De Gaulle de Gabriel Le Bomin

Avril 1940, alors que Charles de Gaulle (Lambert Wilson) profite d’une moment d’intimité au lit avec sa femme Yvonne (Isabelle Carré), la France vit une drôle de guerre. Quelques mois plus tard, De Gaulle est sur le front, remportant selon lui des batailles décisives ce qui n’impressionne guère ses supérieurs bien trop occupés à sonner déjà le glas de la retraite. Appelé au gouvernement par Paul Reynaud (Olivier Gourmet), De Gaulle n’a de cesse de défendre l’idée que la France, avec l’aide de l’Angleterre, peut l’emporter sur l’Allemagne. Il a face à lui le « vainqueur de Verdun », le Maréchal Pétain, qui ne croit plus en la victoire et plaide pour une fin des hostilités. Pour appuyer son opinion et permettre à Reynaud de maintenir la France dans le combat, De Gaulle multiplie les déplacements à Londres pour convaincre Churchill d’aider la France. Mais le temps presse, les chars allemands se rapprochent de Paris et menacent l’optimisme de Reynaud, qui doit en plus lutter contre l’influence grandissante de sa maîtresse Hélène (Philippine Leroy-Beaulieu) favorable à une amnistie totale et sans condition.

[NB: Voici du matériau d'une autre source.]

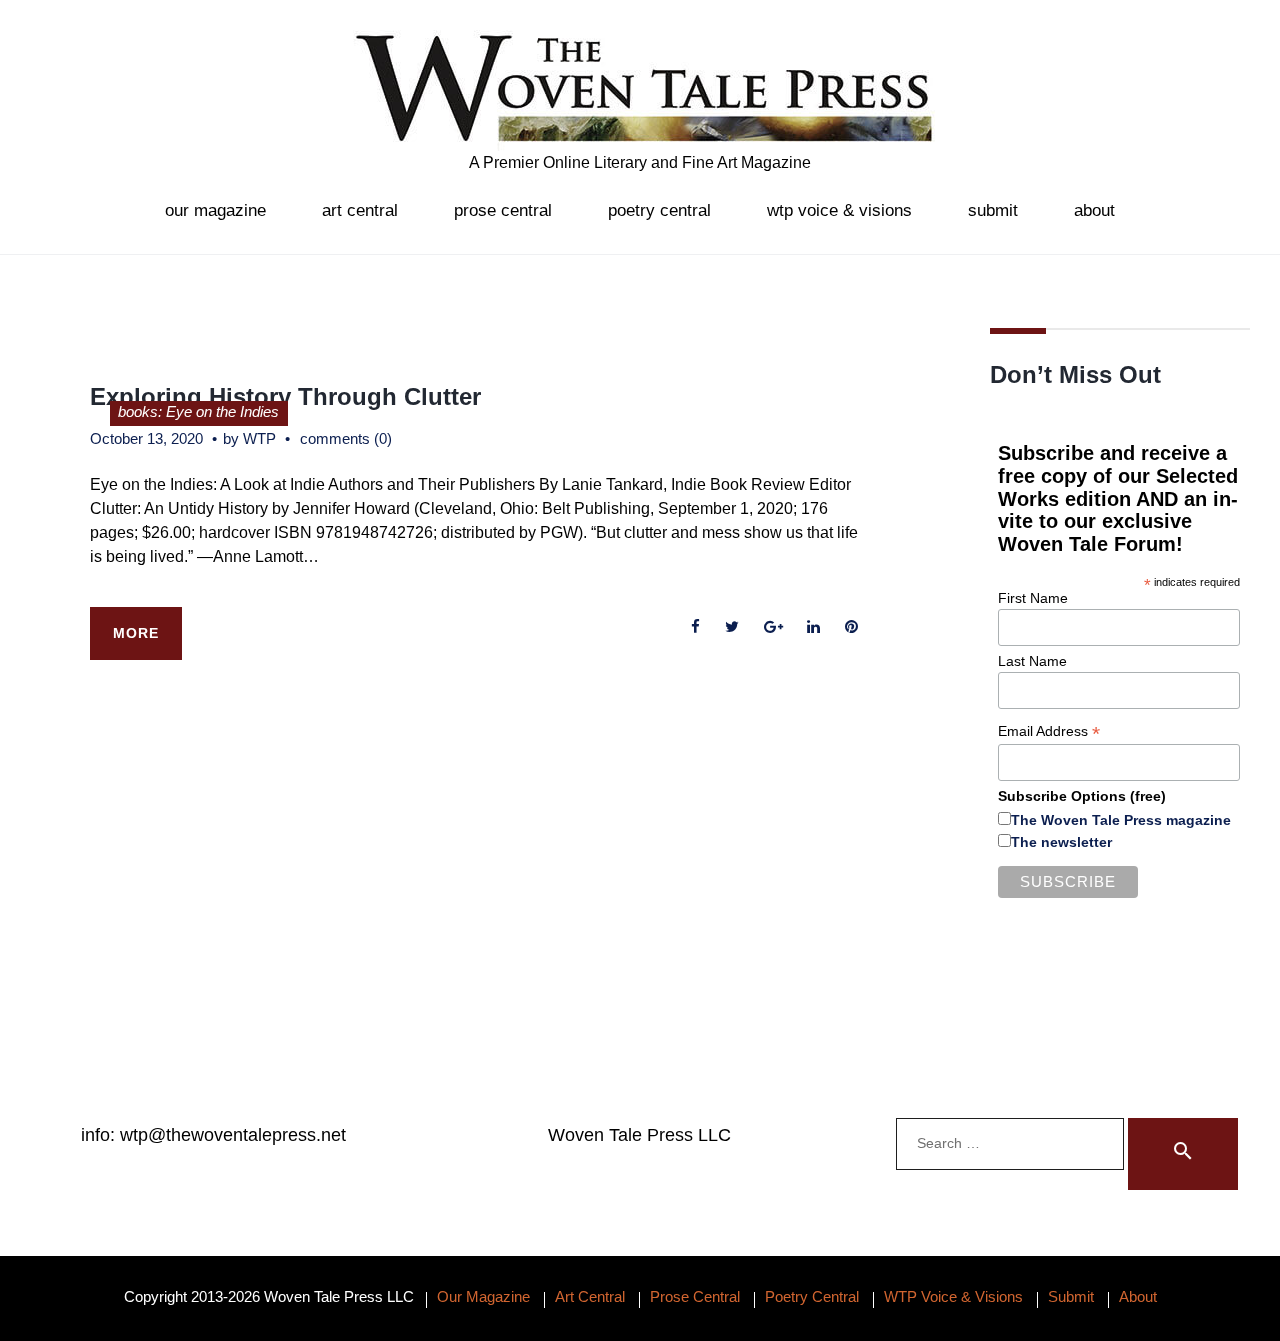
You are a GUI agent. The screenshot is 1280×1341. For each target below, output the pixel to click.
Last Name (1032, 661)
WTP (259, 438)
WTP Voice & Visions (839, 210)
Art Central (360, 210)
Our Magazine (215, 210)
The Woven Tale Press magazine (1121, 820)
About (1094, 210)
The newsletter (1061, 842)
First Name (1033, 598)
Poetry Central (659, 210)
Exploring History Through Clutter (285, 396)
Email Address (1049, 731)
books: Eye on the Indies (198, 411)
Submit (993, 210)
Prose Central (503, 210)
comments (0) (346, 438)
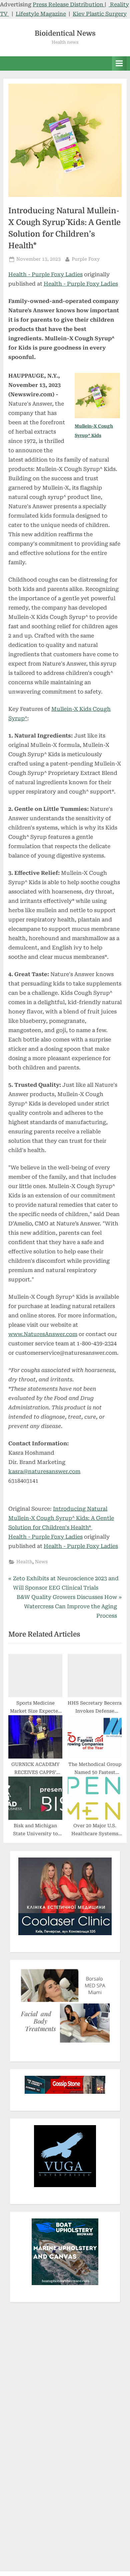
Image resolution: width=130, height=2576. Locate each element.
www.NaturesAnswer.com (42, 1334)
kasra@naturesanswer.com (44, 1471)
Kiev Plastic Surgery (100, 14)
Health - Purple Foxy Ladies (45, 274)
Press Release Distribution (69, 4)
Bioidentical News (65, 33)
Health (24, 1561)
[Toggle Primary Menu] (119, 63)
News (41, 1561)
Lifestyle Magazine (41, 14)
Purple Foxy (86, 259)
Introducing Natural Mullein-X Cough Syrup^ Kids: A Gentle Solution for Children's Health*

« Si l’histoire fait les hommes, des hommes font l’histoire ». Et leur femme visiblement.

Le film de Gabriel Le Bomin s’ouvre sur une scène d’intimité entre De Gaulle et sa femme alors que nous sommes en avril 1940, pleine période de la drôle de guerre. Il se clôt sur les retrouvailles de De Gaulle avec sa famille à Londres en juin 1940, sa femme ayant quitté la France par ses propres moyens et avec leurs trois enfants. Le film s’intéresse donc davantage à cette famille De Gaulle, un père engagé dans une lutte perdue d’avance et qui doit quitter son pays pour mieux le défendre et une famille qui accepte ses choix et le soutient, au point de partir avec lui à l’étranger. Yvonne est donc l’un des personnages principal du film, elle est celle qui soutient son mari dans son idée de ne pas céder devant l’Allemagne. Une autre femme attire le regard, Hélène de Portes, maîtresse de Paul Reynaud. Elle aussi est une femme d’influence, même si dans son cas, elle pousse Paul Reynaud à l’amnistie.

L’objectif de faire un biopic sur De Gaulle imposait de faire des choix, choisir quel De Gaulle porter à l’écran. Gabriel Le Bomin a choisi de concentrer son film sur l’homme (le mari, le père) au moment où il n’est pas encore De Gaulle, où il n’est qu’un général déchu, exilé et sans soutien.  L’intention est louable, mais elle révèle peut-être à quel point l’homme, sa famille, ses tourments intimes ne sont pas solubles dans la fiction. En regardant le film, il y a quelque chose qui cloche et cela ne vient pas uniquement du jeu des acteurs et de la mise en scène.

Même s’il faut bien le reconnaître, il y a également de gros problèmes dans la mise en fiction. Les acteurs sont engoncés dans leurs rôles respectifs, peu aidés par des dialogues indigents et des scènes improbables, celles notamment dans lesquelles les couples semblent discuter sans urgence de la situation actuelle (on est alors après juin 1940, les Français fuient sur les routes). La palme revient au couple De Gaulle qui ne fait preuve d’aucune authenticité. On voit des acteurs empêtrés dans leur rôle, incapables de trouver le ton juste entre la solennité du personnage qu’ils interprètent et la nécessaire décontraction du jeu.

Les hommes qui ont fait l’histoire ne serait donc rien sans leurs femmes.  De Gaulle comme sujet pour porter à l’écran l’histoire des femmes. Le pari était audacieux. Dommage que le résultat soit aussi fade.